Petit Poucet met en musique l’histoire d’un petit garçon, cadet des sept fils d’un pauvre bûcheron, qui était si petit qu’à sa naissance il n’était pas plus gros qu’un pouce. Il apprend que son père veut abandonner les enfants dans la forêt et il sème des cailloux derrière lui pour retrouver le chemin de leur maison. La seconde fois que les parents essaient de les perdre, Poucet sème des miettes de pain sur leur passage, mais les oiseaux les mangent pendant que les enfants dorment, si bien qu’ils s’égarent pour de bon, ce qui entraîne de nouvelles aventures.

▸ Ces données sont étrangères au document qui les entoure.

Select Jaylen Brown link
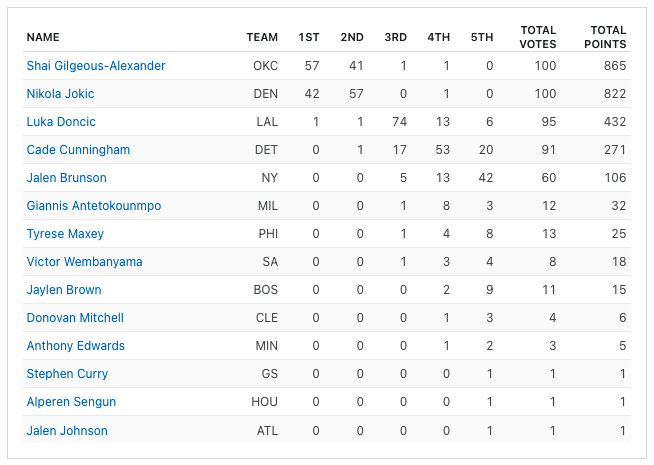Viewport: 654px width, 465px height. click(64, 290)
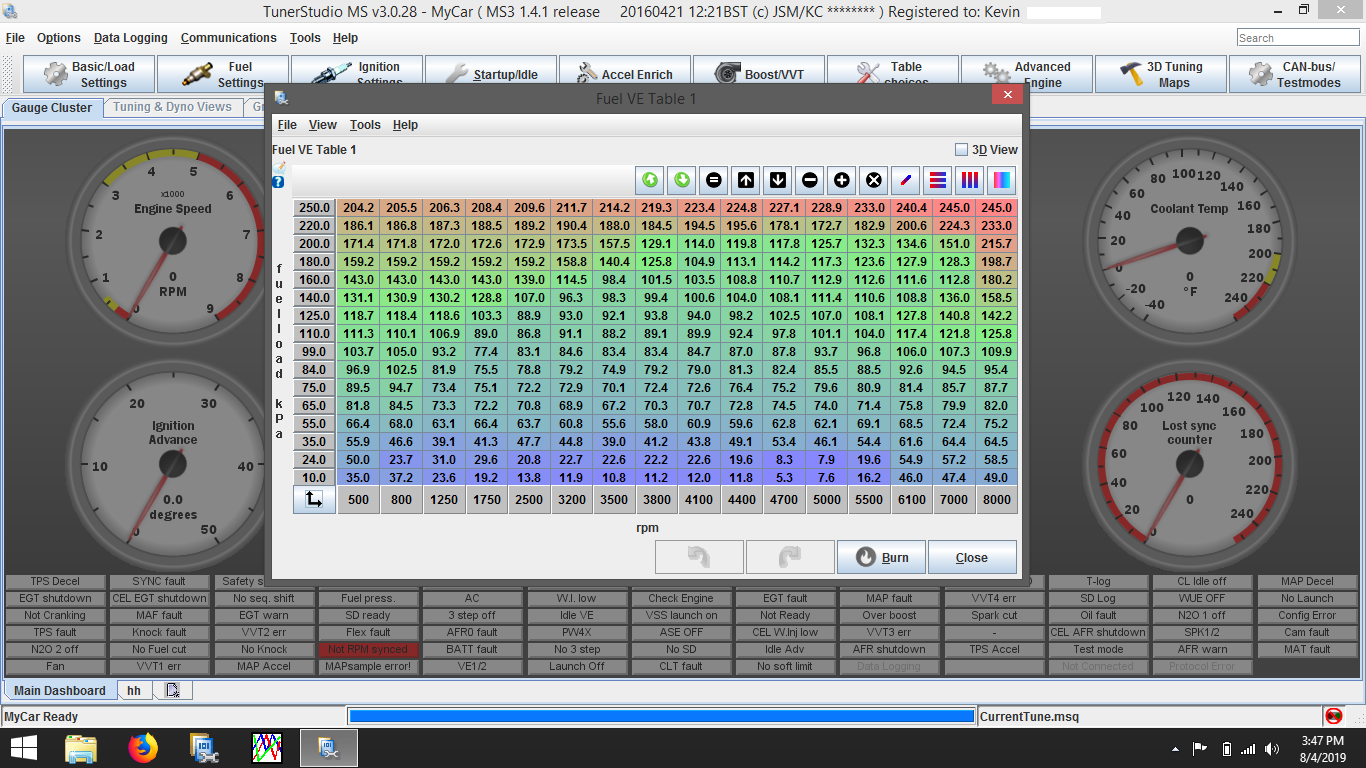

Laideronette, impératrice des Pagodes, est victime d’une méchante fée qui s’est présentée au baptême de la petite fille sans y avoir été invitée et lui a jeté un sort pour la rendre laide. Isolée par la reine sa mère, Laideronnette finira par trouver le bonheur après une rencontre avec un serpent vert et un mariage qui dissipe le sortilège dont son époux et elle sont victimes. Un voyage magique mène Laideronette au pays des pagodes, où des figures de musiciens de toutes formes et de toutes tailles la divertissent.

Le dernier mouvement du ballet, Le Jardin féerique, entraîne le prince charmant vers l’endroit où la princesse Florine dort de son sommeil enchanté. Il l’éveille d’un baiser et ils sont rejoints par les personnages des contes précédents. En conclusion, ils reçoivent la bénédiction de la bonne fée.